Their problem is one of resources exhausted by trying to keep their businesses floating as the tide went out.  As the tide is coming back in, there is a ready supply of people who would like to have a go with a new boat.  Good bankers have always been in the business of finding and funding good risks. 

Banks grow as their customers and communities grow.  Good banking fosters and facilitates the generation, management, preservation, and application of wealth. 

Bad banking bleeds wealth, which is why failed banks should be allowed to fail, to end the drain on the economy and to make room for the productive work of good banks, new and old.  Good bankers do their work by insightful weighing of opportunities and risks, tailoring terms and conditions to such opportunities and risks.  Bad banking either mistakes opportunities, or it miscalculates or ignores risk, or both.  Which, by the way, is why governments should stay out of the business of banking (other than as prudential supervisors), as the history of government shows an atrocious record of missing opportunities and miscalculating risk, sometimes for the short-term benefit of government’s associates.

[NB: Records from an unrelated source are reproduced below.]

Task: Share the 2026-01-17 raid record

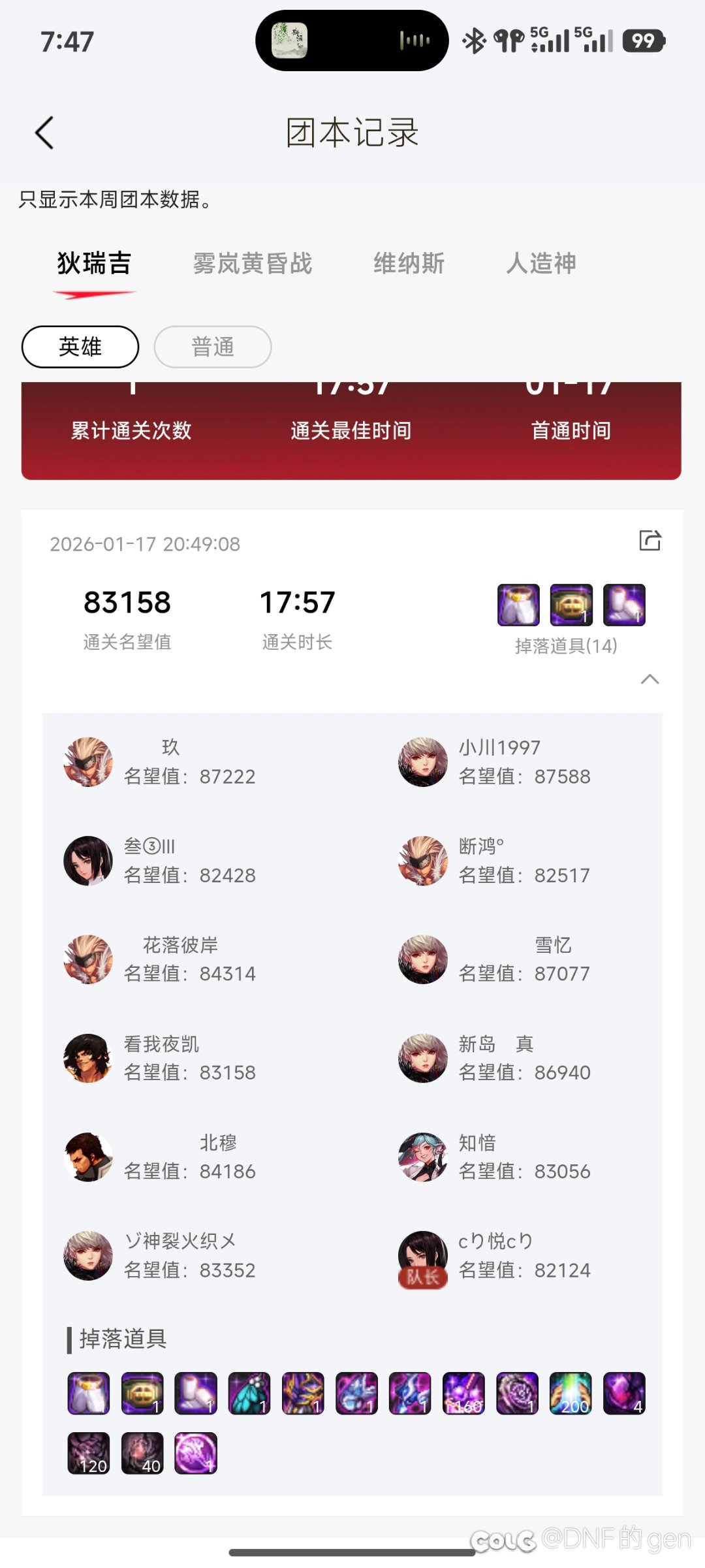Action: 650,541
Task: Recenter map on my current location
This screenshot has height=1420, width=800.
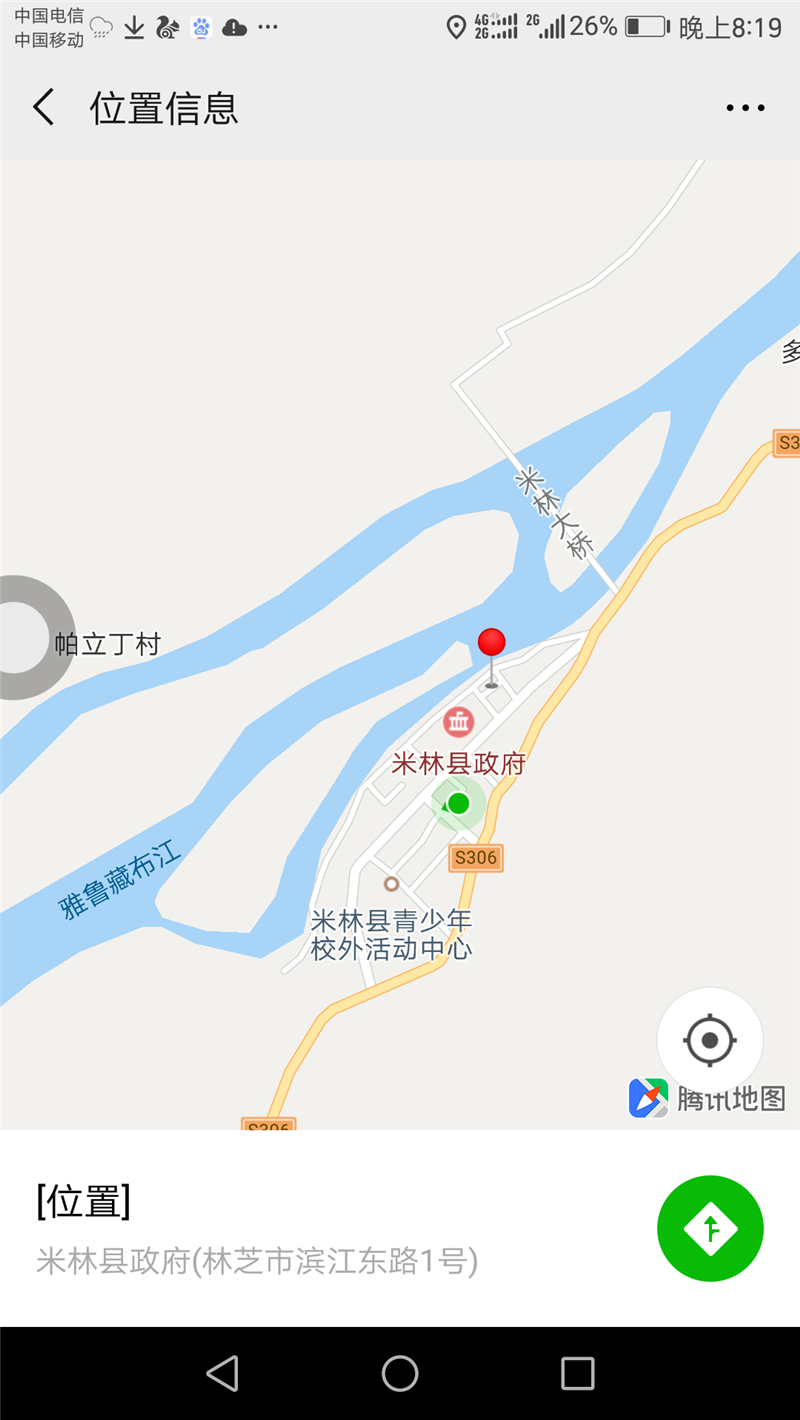Action: pyautogui.click(x=710, y=1041)
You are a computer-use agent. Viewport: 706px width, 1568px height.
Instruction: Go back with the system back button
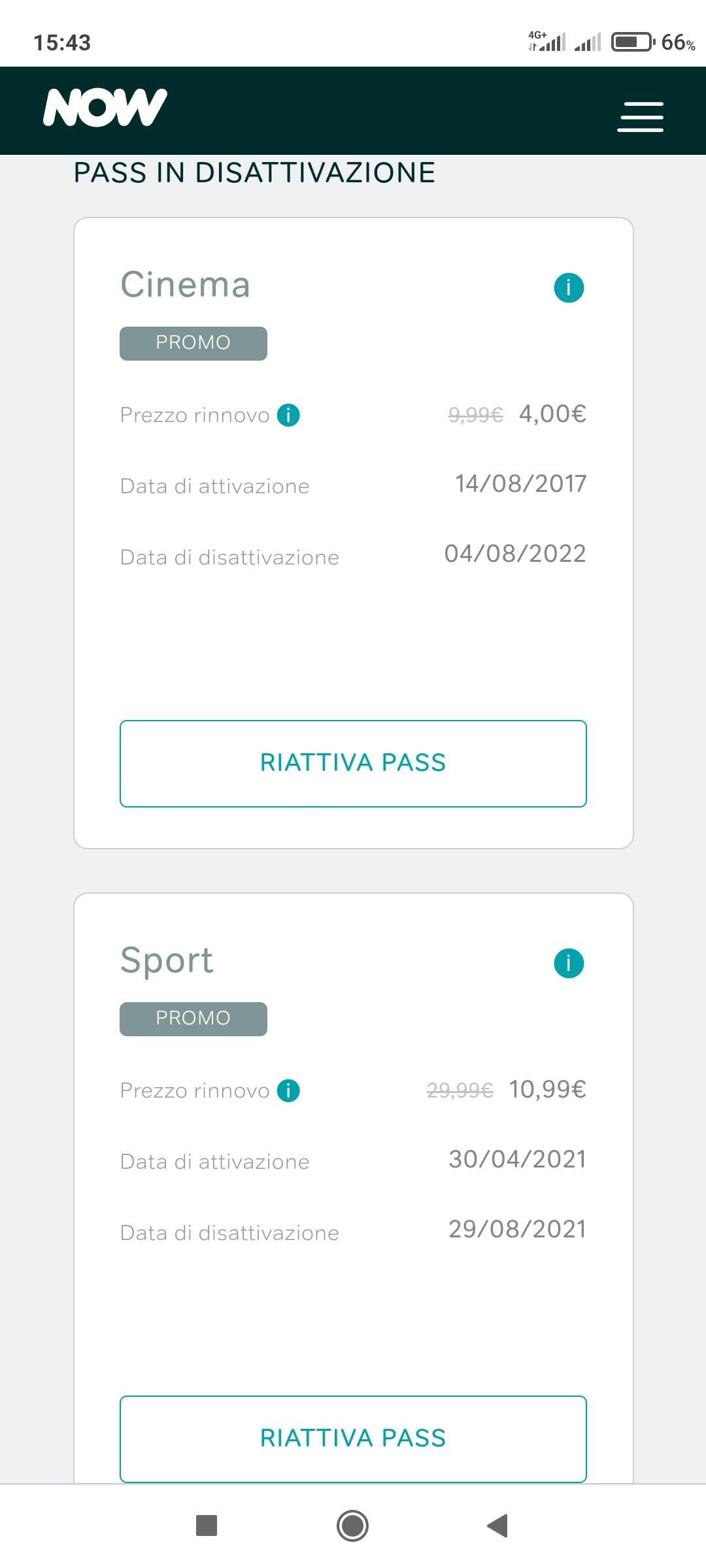pyautogui.click(x=497, y=1526)
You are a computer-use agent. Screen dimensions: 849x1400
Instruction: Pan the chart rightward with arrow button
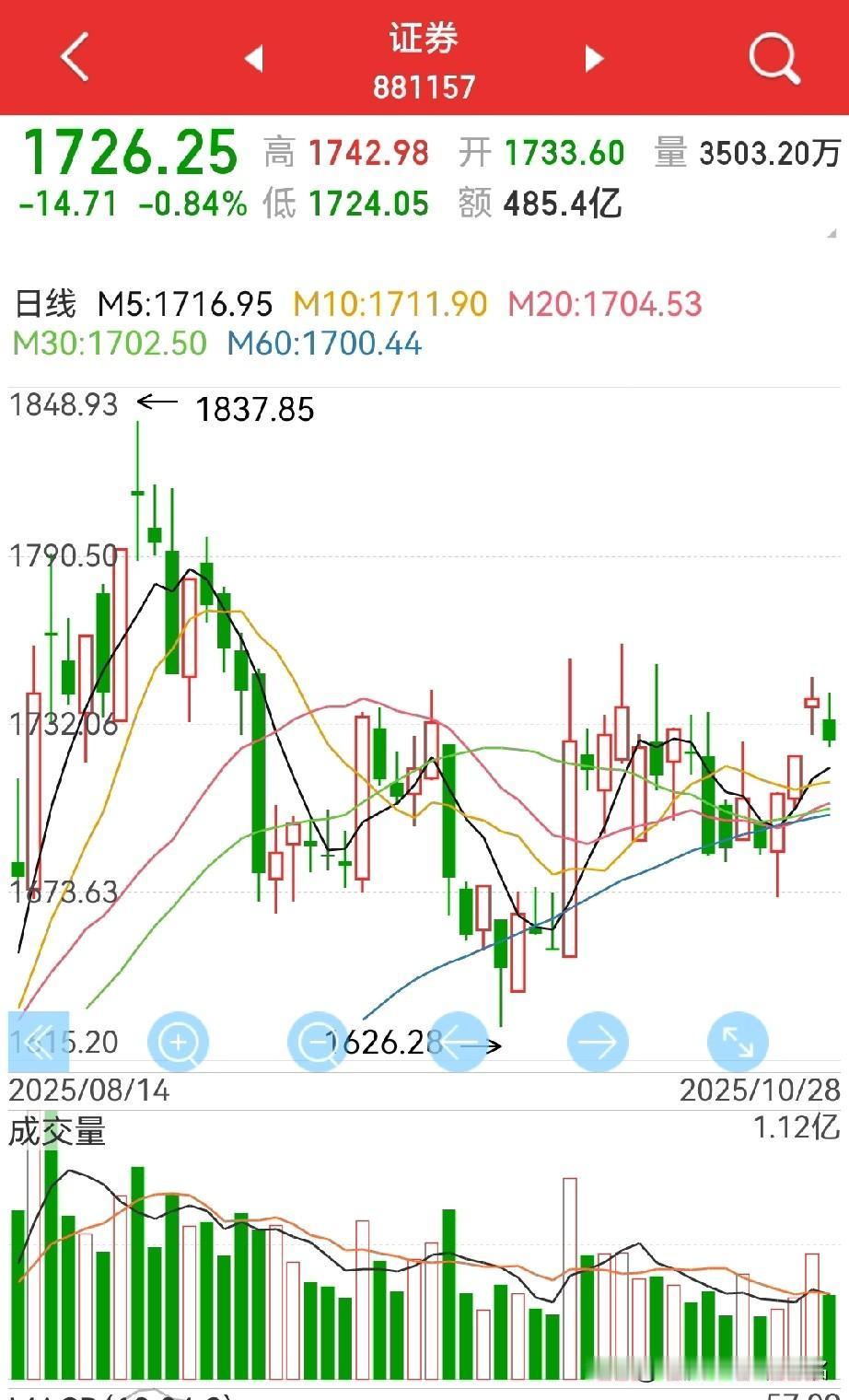pos(599,1042)
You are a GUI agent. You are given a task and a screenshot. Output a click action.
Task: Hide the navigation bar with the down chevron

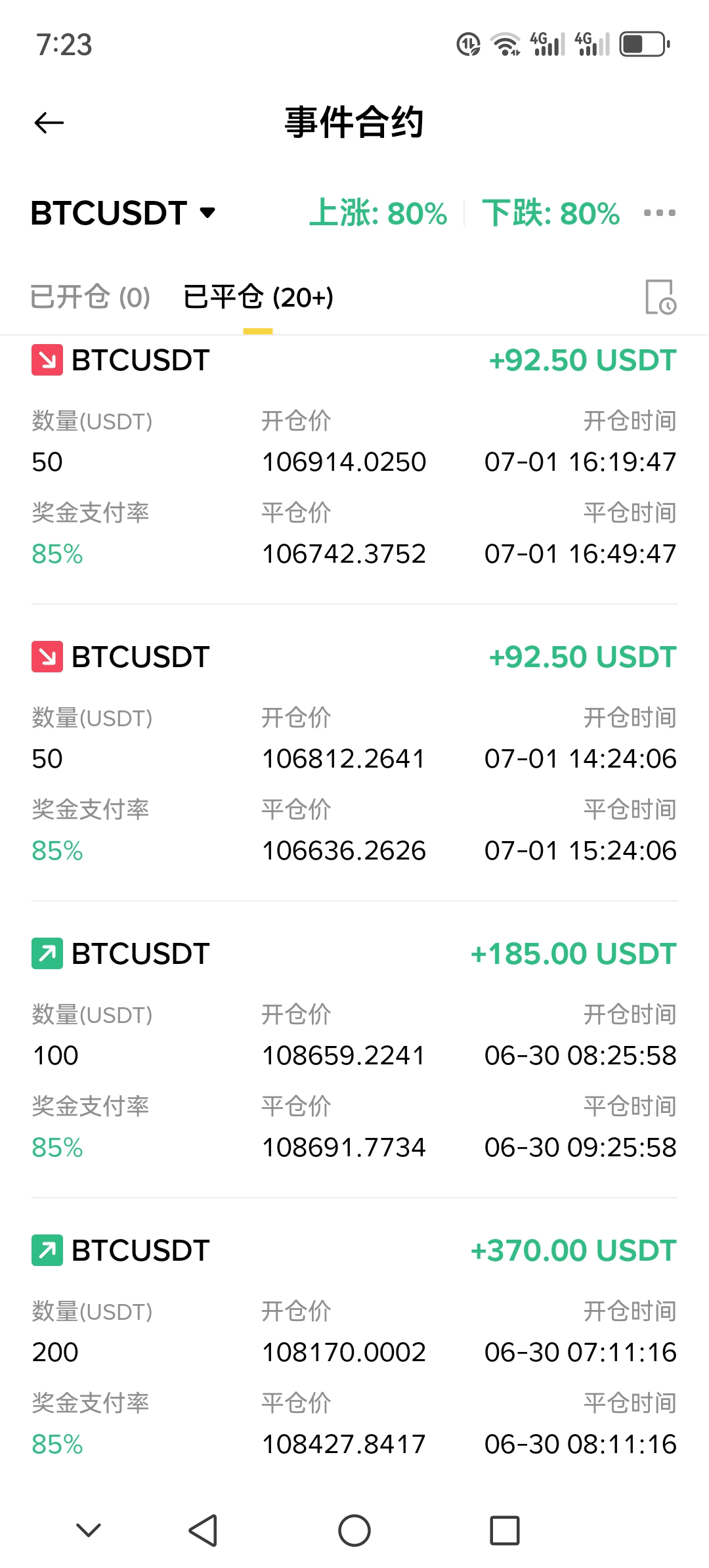pos(89,1531)
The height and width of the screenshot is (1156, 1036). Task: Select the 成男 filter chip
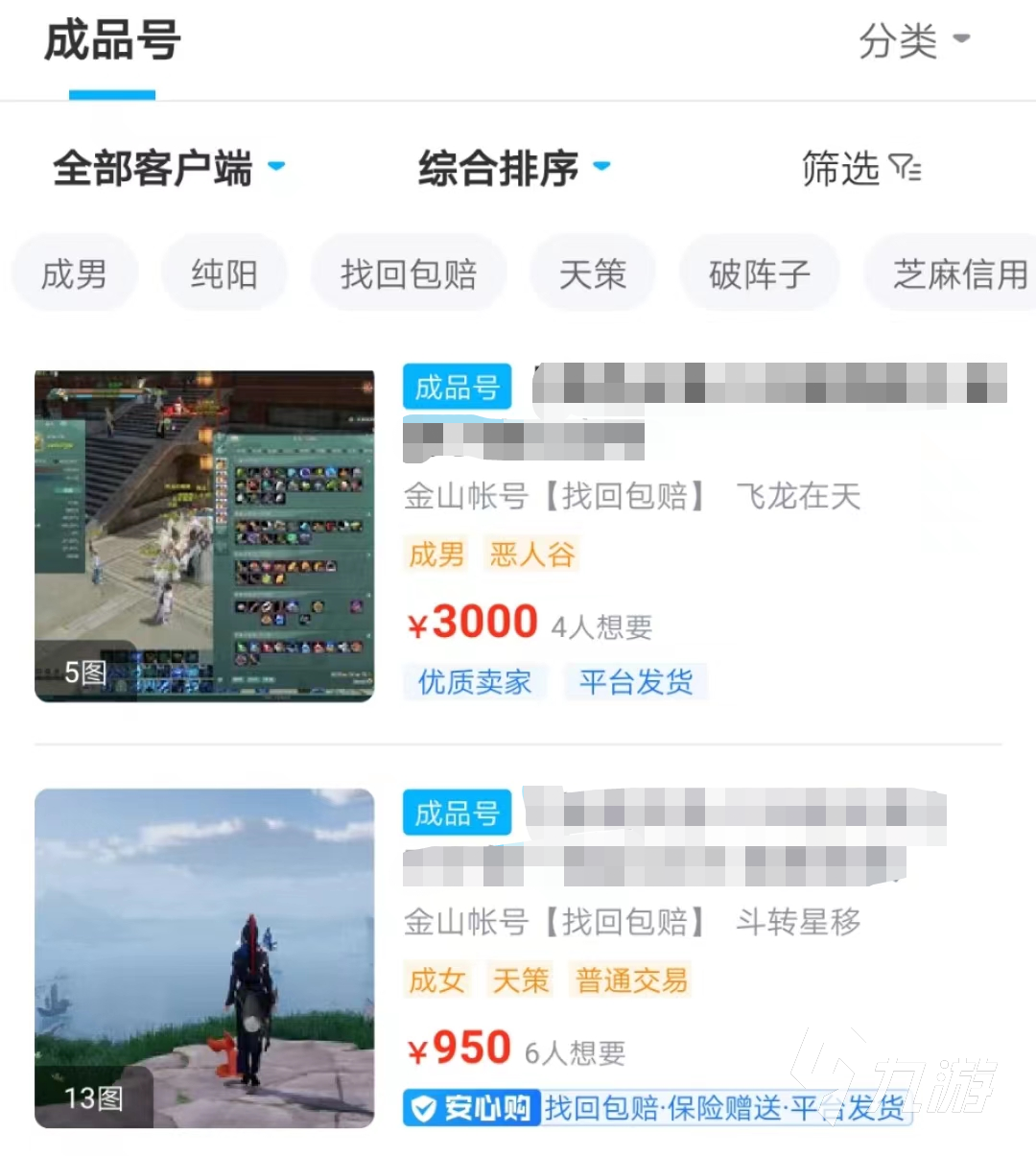(75, 274)
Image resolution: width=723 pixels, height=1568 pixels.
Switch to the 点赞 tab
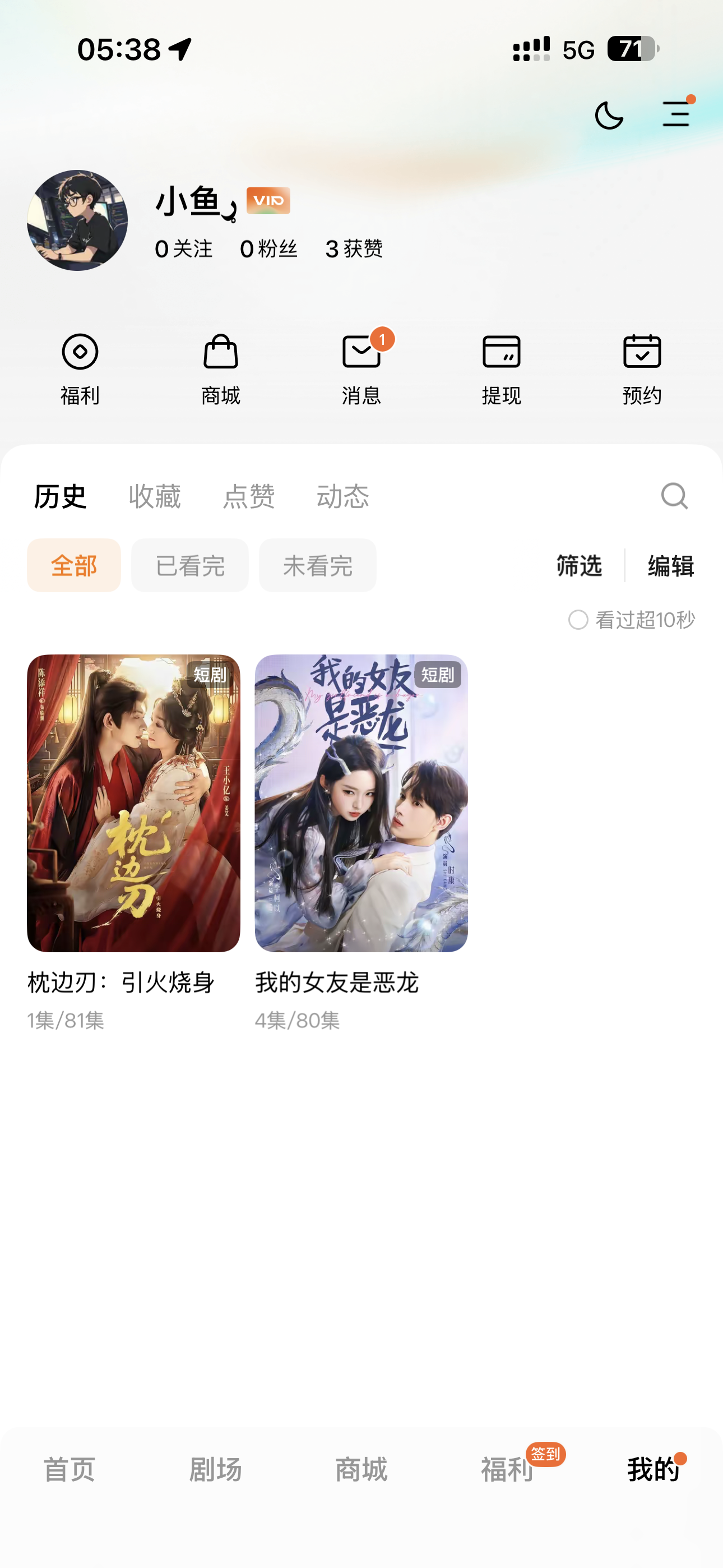(x=248, y=497)
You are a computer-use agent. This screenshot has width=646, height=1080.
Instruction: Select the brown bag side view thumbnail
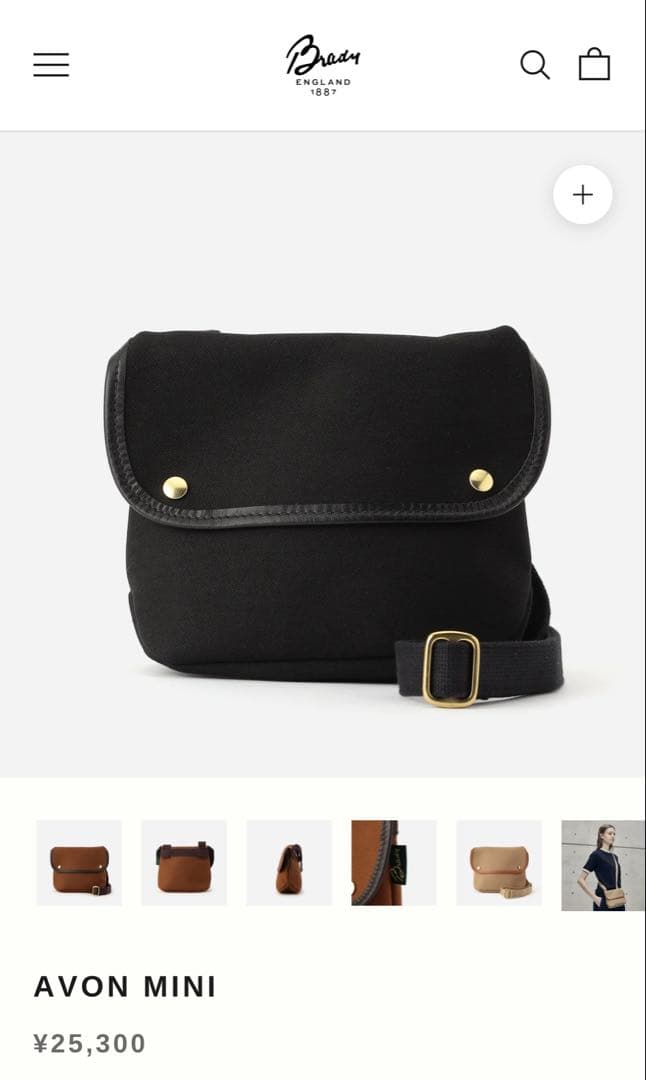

The other day I saw a happy video from the chief executive officer of a southwestern bank.  Her timely message was of gratitude to the bank’s customers for constant communication and support.  In return, she offered a reaffirmed invitation apropos to serving in a way tailored to customers’ financial needs.  Reach out to the bank, including its CEO, 24-7 for financial service.  In conclusion, she pledged the bank to “connect you with others in our community who can serve you best.”  Now, that is good banking.